Personal information
- Full name: Arthur Llewellyn Roberts
- Born: 28 March 1911 Warragul, Victoria
- Died: 8 January 1984 (aged 72) Armadale, Victoria
- Original team: Oakleigh (VFA)
- Height: 178 cm (5 ft 10 in)
- Weight: 76 kg (168 lb)

Playing career^{1}
- Years: Club / Games (Goals)
- 1930–33, 1936: St Kilda / 31 (10)
- ^{1} Playing statistics correct to the end of 1936.

= Arthur Roberts (Australian footballer) =

Australian rules footballer (1911–1984)

Arthur Llewellyn Roberts (28 March 1911 – 8 January 1984) was an Australian rules footballer who played with St Kilda in the Victorian Football League (VFL). He was born in Warragul and recruited from Oakleigh in the Victorian Football Association. His older brother, Billy Roberts, also played for St Kilda.

==Football==
Roberts survived a life-threatening injury in his debut season to play 31 games for St Kilda over five years.

He started as a 19-year old in the 1930 VFL season and in round 15, against Collingwood at Junction Oval on 23 August, was involved in a collision with an opposition player.
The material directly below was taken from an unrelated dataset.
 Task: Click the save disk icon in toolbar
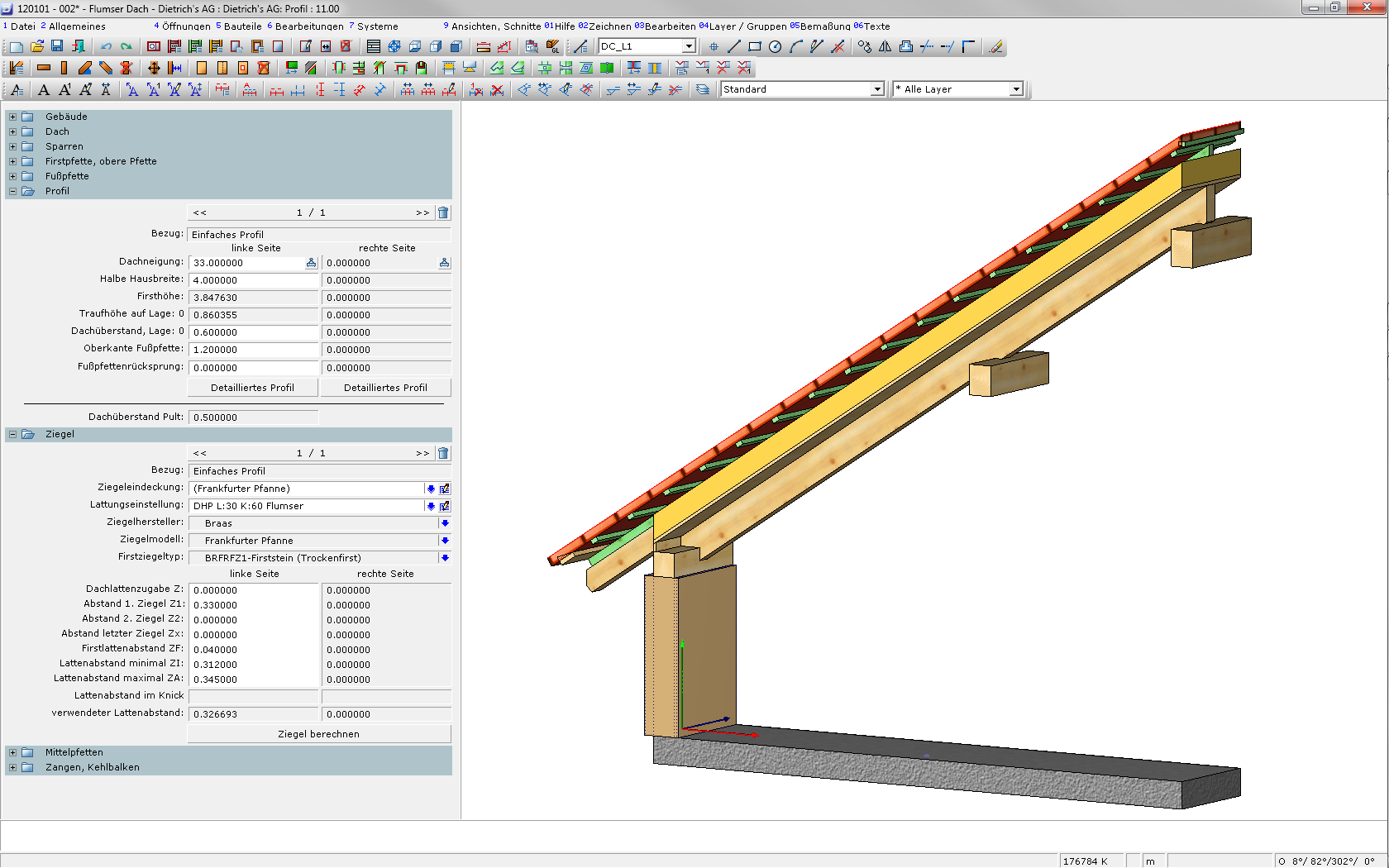pyautogui.click(x=57, y=46)
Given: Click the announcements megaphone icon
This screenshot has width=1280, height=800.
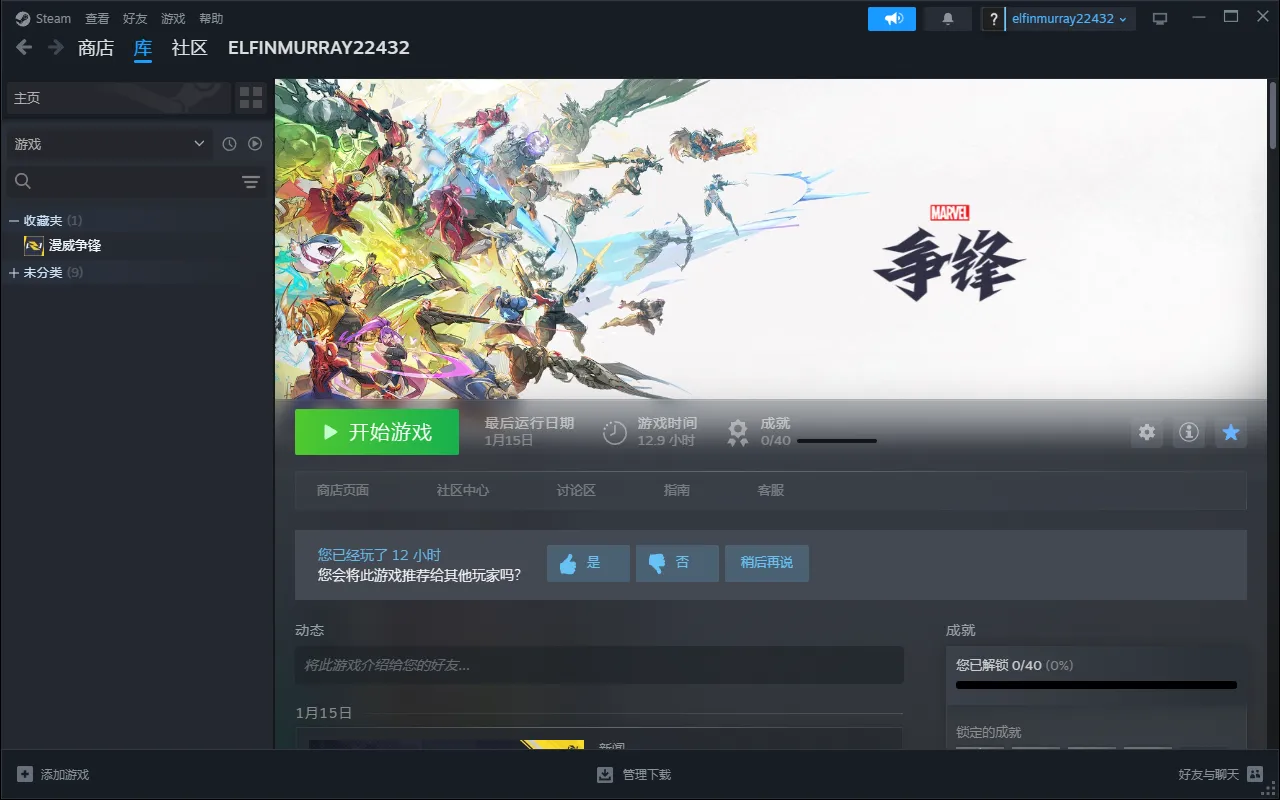Looking at the screenshot, I should (892, 19).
Admitted to Alfred Hospital with abdominal injuries described as "grave", he was operated on by doctors and afterwards remained in a critical condition. The injury, to his spleen, was caused by an elbow to his abdomen. On 26 August he was reported to be out of danger.

Still in recovery during the 1931 season, Roberts made only two appearances, in rounds 13 and 18.

In the 1932 season he had fully recovered from his injuries and put together nine games. The Sporting Globe wrote that year that the full-back, with match practice, could develop into a champion player.

Roberts was only able to play four games in 1933, then spent two years out of the side, some of it in Bendigo coaching.

He returned in the 1936 season as a forward and kicked nine goals from his eight appearances. The following year he played practice matches with Melbourne, who were considering him at their full-back. He however instead announced his retirement from VFL football.

He was also a prominent member of the Oakleigh cricket team.

==War Service==
Roberts later served in the Australian Army during World War II.